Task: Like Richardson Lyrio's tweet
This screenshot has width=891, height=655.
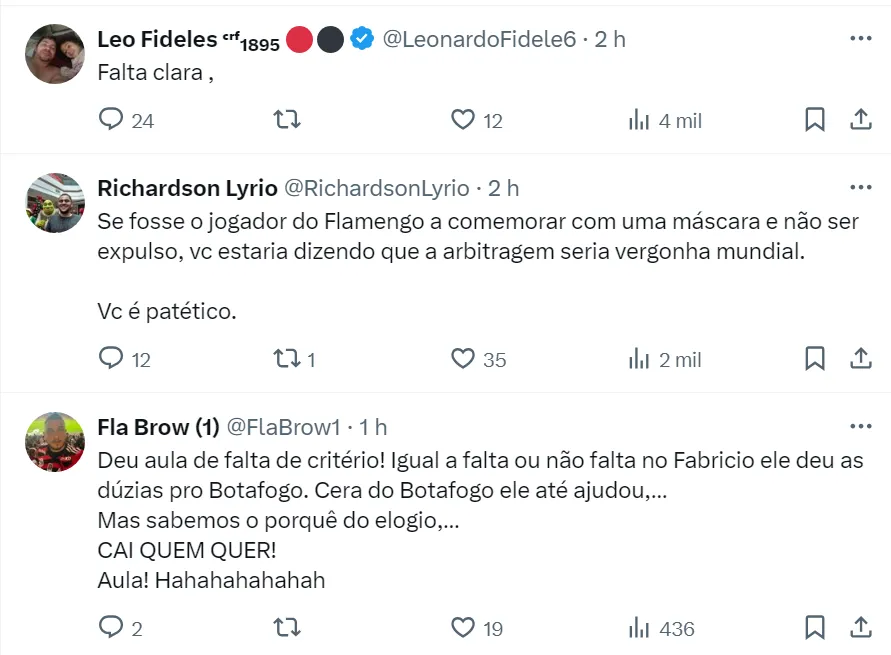Action: [462, 358]
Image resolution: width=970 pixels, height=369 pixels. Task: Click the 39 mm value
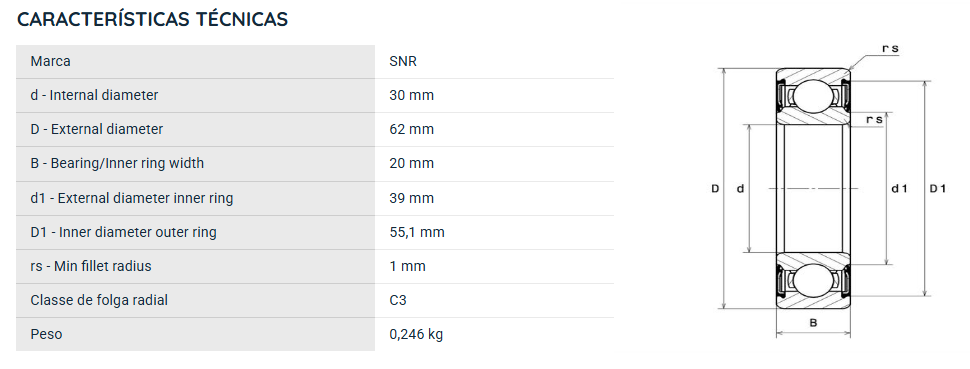pyautogui.click(x=411, y=198)
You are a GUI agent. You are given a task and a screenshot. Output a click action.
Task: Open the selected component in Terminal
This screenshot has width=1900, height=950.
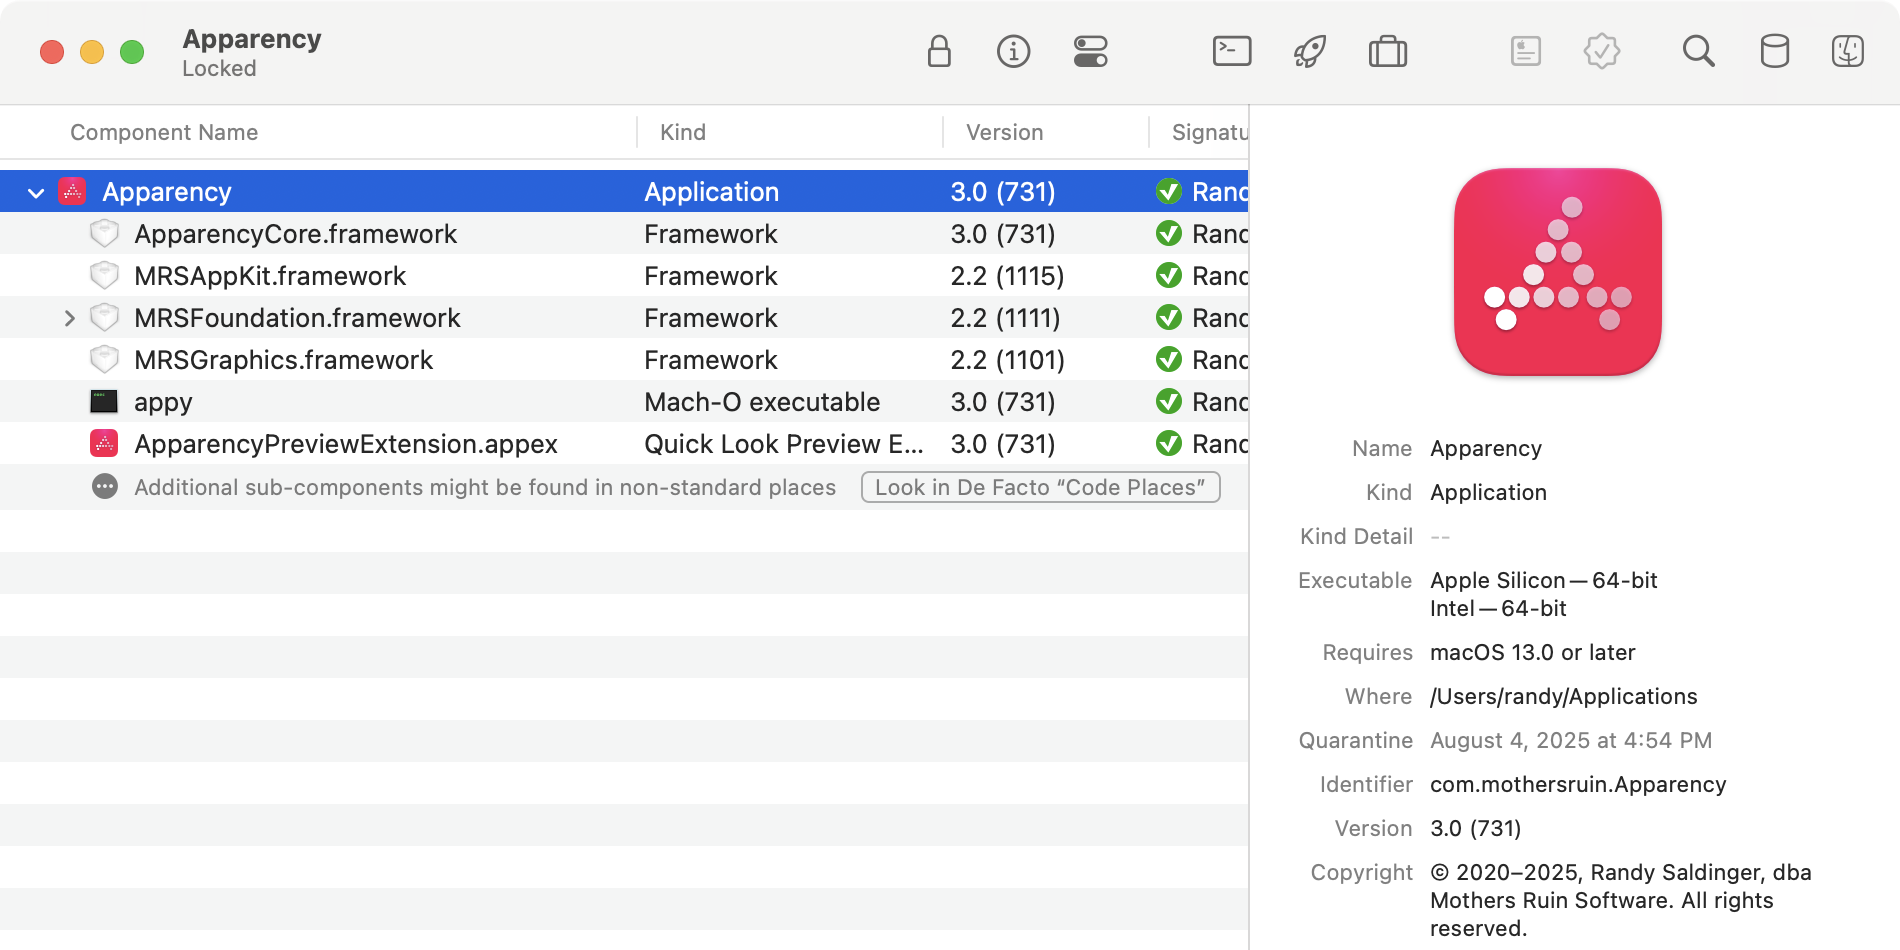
****************************************
* **Brief**
Please repeat the rows above with "screenshot" swapped for "screen capture" wherever it occurs, keeping everything else unchanged. Leave the pictures out of your answer.

* **Response**
Task: Like Richardson Lyrio's tweet
This screen capture has width=891, height=655.
Action: [462, 358]
Image resolution: width=970 pixels, height=369 pixels. Task: Click the 39 mm value
pyautogui.click(x=411, y=198)
You are a GUI agent. You are given a task and a screen capture. Output a click action.
Task: Open the selected component in Terminal
This screen capture has width=1900, height=950.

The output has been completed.